** BEGIN Data supplied **

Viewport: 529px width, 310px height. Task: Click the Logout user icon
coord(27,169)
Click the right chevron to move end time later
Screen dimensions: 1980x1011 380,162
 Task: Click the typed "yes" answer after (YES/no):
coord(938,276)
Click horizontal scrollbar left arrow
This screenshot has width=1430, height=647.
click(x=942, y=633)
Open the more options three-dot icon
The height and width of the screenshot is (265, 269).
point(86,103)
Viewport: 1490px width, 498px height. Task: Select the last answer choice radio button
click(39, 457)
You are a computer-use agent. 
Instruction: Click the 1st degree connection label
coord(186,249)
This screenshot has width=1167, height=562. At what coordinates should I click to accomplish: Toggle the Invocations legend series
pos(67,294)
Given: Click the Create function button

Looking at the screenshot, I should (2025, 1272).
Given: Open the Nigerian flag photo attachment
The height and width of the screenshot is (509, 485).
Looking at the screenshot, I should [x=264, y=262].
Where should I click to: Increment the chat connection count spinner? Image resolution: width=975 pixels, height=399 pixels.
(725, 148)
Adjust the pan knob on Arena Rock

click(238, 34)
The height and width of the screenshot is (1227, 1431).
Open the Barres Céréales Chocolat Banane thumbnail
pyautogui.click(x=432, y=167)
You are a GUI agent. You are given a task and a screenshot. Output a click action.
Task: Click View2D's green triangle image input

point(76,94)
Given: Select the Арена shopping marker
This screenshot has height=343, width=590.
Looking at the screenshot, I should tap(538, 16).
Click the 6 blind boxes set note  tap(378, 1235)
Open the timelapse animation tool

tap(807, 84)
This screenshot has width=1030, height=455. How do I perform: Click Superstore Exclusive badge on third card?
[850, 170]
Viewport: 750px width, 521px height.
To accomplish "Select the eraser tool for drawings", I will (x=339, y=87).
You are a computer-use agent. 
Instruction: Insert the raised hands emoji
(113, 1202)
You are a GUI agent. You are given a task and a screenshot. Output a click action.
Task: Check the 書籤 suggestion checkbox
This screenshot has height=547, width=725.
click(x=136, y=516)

** END Data supplied **

Copy the lines above word for word.

Viewport: 529px width, 310px height. Task: Click the Logout user icon
coord(27,169)
Click the right chevron to move end time later
Screen dimensions: 1980x1011 380,162
 Task: Click the typed "yes" answer after (YES/no):
coord(938,276)
Click horizontal scrollbar left arrow
This screenshot has width=1430, height=647.
click(x=942, y=633)
Open the more options three-dot icon
The height and width of the screenshot is (265, 269).
point(86,103)
Viewport: 1490px width, 498px height. Task: Select the last answer choice radio button
click(39, 457)
You are a computer-use agent. 
Instruction: Click the 1st degree connection label
coord(186,249)
This screenshot has width=1167, height=562. At what coordinates should I click to accomplish: Toggle the Invocations legend series
pos(67,294)
Given: Click the Create function button

Looking at the screenshot, I should (2025, 1272).
Given: Open the Nigerian flag photo attachment
The height and width of the screenshot is (509, 485).
Looking at the screenshot, I should [x=264, y=262].
Where should I click to: Increment the chat connection count spinner? Image resolution: width=975 pixels, height=399 pixels.
(725, 148)
Adjust the pan knob on Arena Rock

click(238, 34)
The height and width of the screenshot is (1227, 1431).
Open the Barres Céréales Chocolat Banane thumbnail
pyautogui.click(x=432, y=167)
You are a GUI agent. You are given a task and a screenshot. Output a click action.
Task: Click View2D's green triangle image input

point(76,94)
Given: Select the Арена shopping marker
This screenshot has height=343, width=590.
Looking at the screenshot, I should tap(538, 16).
Click the 6 blind boxes set note  tap(378, 1235)
Open the timelapse animation tool

tap(807, 84)
This screenshot has width=1030, height=455. How do I perform: Click Superstore Exclusive badge on third card?
[850, 170]
Viewport: 750px width, 521px height.
To accomplish "Select the eraser tool for drawings", I will (x=339, y=87).
You are a computer-use agent. 
Instruction: Insert the raised hands emoji
(113, 1202)
You are a GUI agent. You are given a task and a screenshot. Output a click action.
Task: Check the 書籤 suggestion checkbox
This screenshot has height=547, width=725.
click(x=136, y=516)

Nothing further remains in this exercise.